Jonnhy Broome

Personal information
- Nickname: Young Duckro
- Nationality: British
- Born: 14 March 1818 Birmingham, England
- Died: 31 May 1855 (aged 37) London, England
- Height: 5 ft 6.5 in (1.69 m)
- Weight: 140 lb (64 kg)

Boxing career

Boxing record
- Total fights: 10
- Wins: 10
- Losses: 0
- Draws: 0

= Johnny Broome =

English bare-knuckle boxer (1818–1855)

Johnny Broome (Born: 14 March 1818; Birmingham, England – 31 May 1855; England) was a lightweight bare-knuckle boxer.

Broome was a gifted pugilist known as "Young Duckro." He was never defeated in the prize ring, and had a younger brother (Harry Broome) who became Heavyweight Champion of England. Johnny stood 5' 6½" and weighed between 133 and 140 pounds.

==Early life==
Johnny Broome was born in Birmingham on 14 March 1818. According to one source: "while he was yet a boy he could ride a pony at full gallop, standing on its bare back, and hence he gained in the neighbour-hood the nickname of "Young Ducrow" (Andrew Ducrow was a famous acrobatic horseman of the age). The same source states: "Johnny was by trade a hammerman, and his work at the anvil strengthened and developed the muscles of his splendid chest and arms."

==Boxing career==
Johnny Broome fought 10 times and was undefeated when he retired from the ring. Early fights took place with Jack Hunt, Tom Ellis and Bill Holwell, Welsh Champion, resulting in a draw and two victories for Broome. Subsequently, a fight took against Charles Spilsbury on 26 January 1835.

Subsequent fights took place against: Gallet on 5 February 1838; Charley Jones at Woore, Newcastle-under-Lyme on 21 May 1839; McGinty, near Glasgow on 1 July 1840; Joe Bostock in Warwickshire on 6 October 1840.

Broome won the Lightweight Championship of England when he defeated Jack Hannan in Oxfordshire, England on 26 January 1841. The bout lasted 47 rounds and 79 minutes. Broome defended his title against John Gorrick (known as "Bungaree") on 27 April 1842 near Newmarket, England. Broome won in 42 rounds and 57 minutes.

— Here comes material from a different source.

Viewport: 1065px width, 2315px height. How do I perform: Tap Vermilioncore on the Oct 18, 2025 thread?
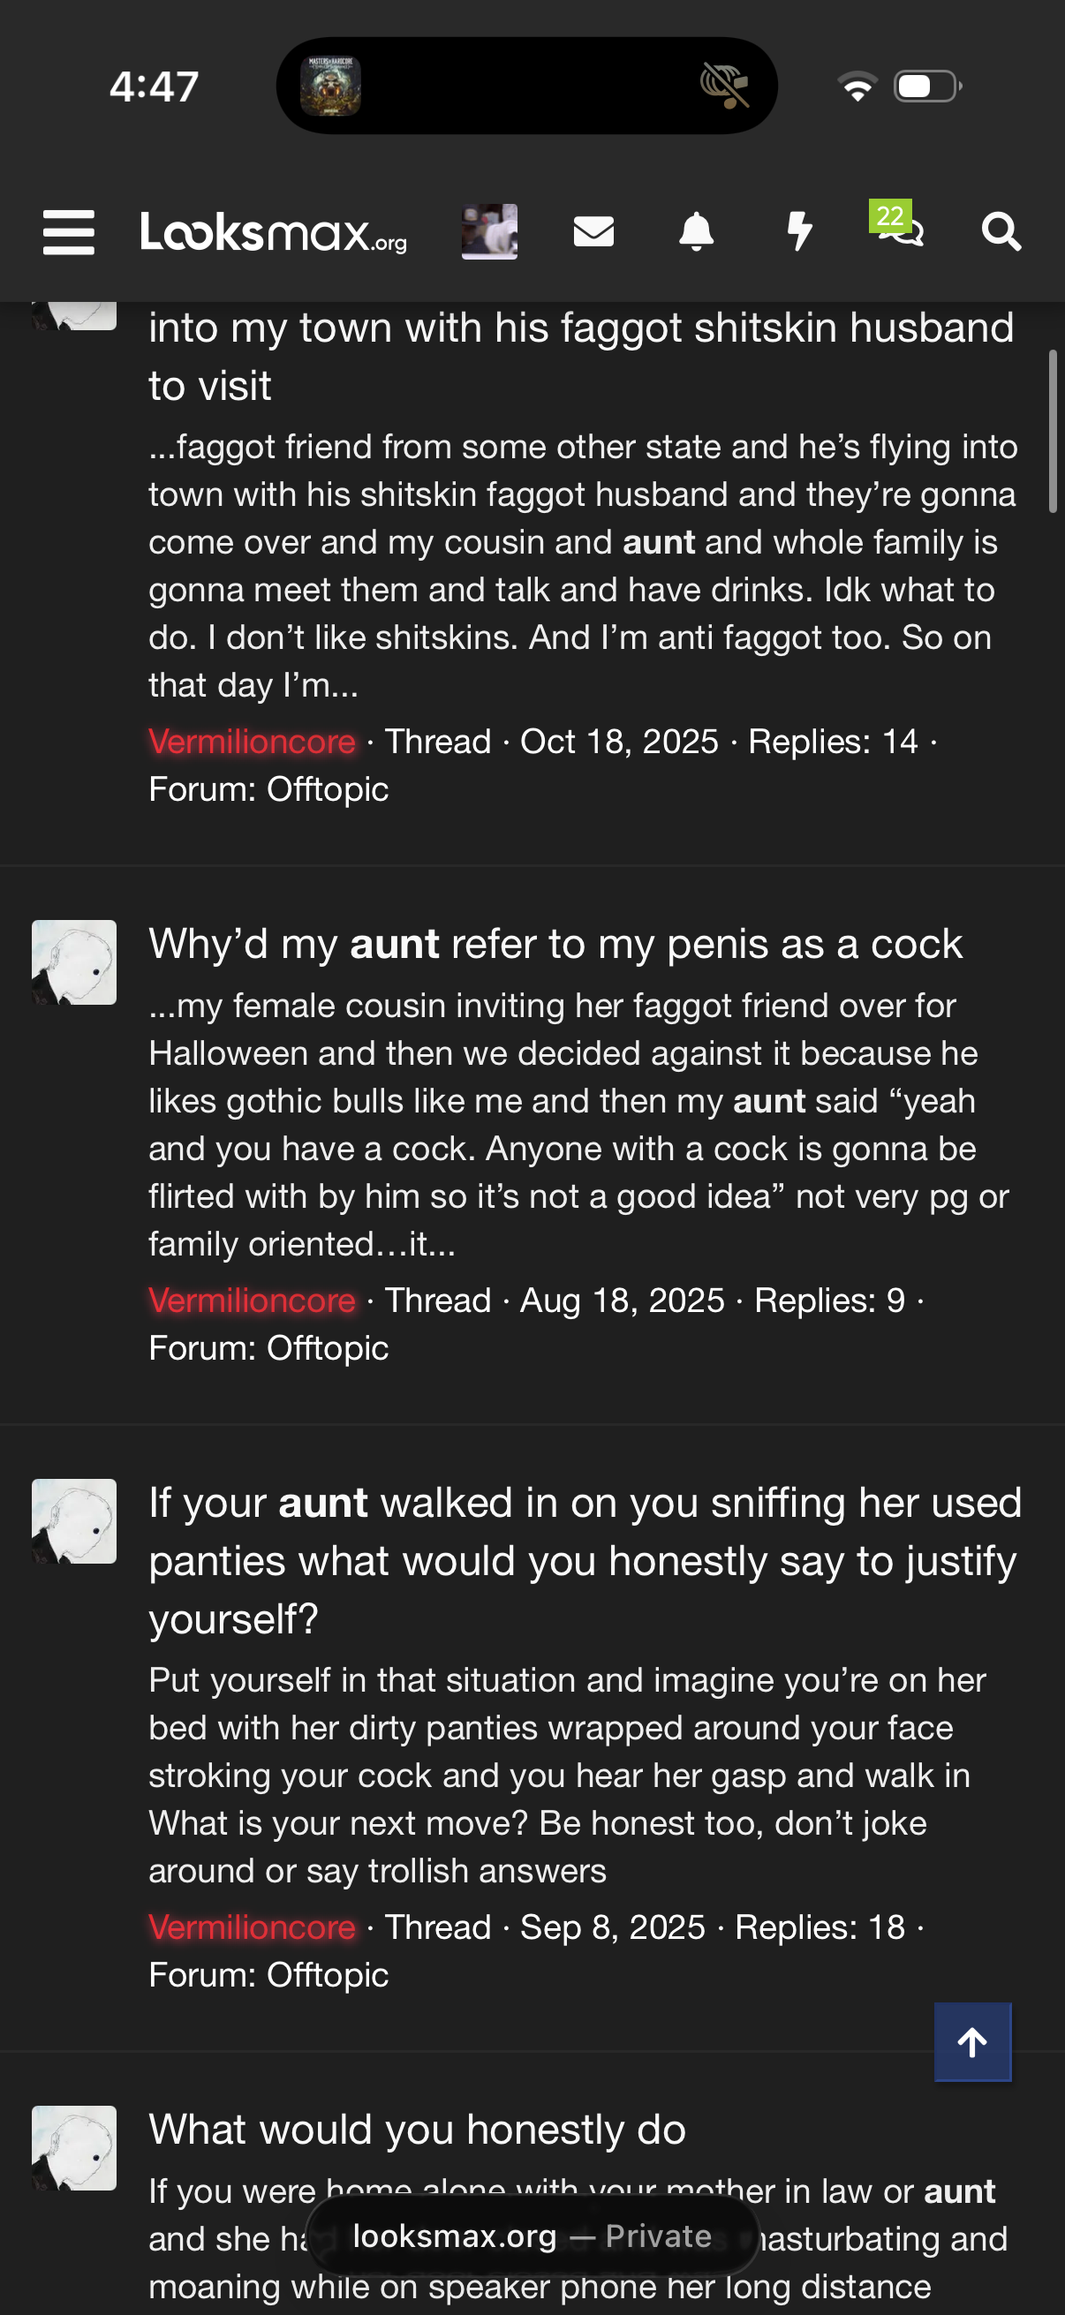252,741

In addition to his fighting career, Johnny Broome was also influential in the boxing world as a financial backer and arranger of fights. One fighter that he backed for a period was William Perry (the Tipton Slasher). Broome attempted to arrange a fight between Perry and James "Deaf" Burke in August 1842, although the match was cancelled as Broome failed to pay the deposit on the match stake in time. Later in the same year Broome set up the two fights between Perry and the American, Charles Freeman. Broome also managed the fighting career of his younger brother Harry Broome, eventually setting up a fight with William Perry, which resulted in Harry Broome being recognized as Champion of England in 1851.

==Horse racing==
In 1848 Broome accepted an offer to compete in the Grand National steeplechase at Aintree. On board an unconsidered outsider named Eagle, he got as far as Becher's Brook on the second circuit before falling.

==Suicide==
Towards the end, Broome's reputation was tainted with scandal, as he was associated with some questionable transactions and a card fixing fraud.
On 31 May 1855 he walked into the kitchens of the Wrekin Tavern, at Bow Street, took a carving knife and cut his own throat. He bled to death and was buried at West Norwood Cemetery.

His younger brother, Harry Broome (1825–1865) was also a prize fighter.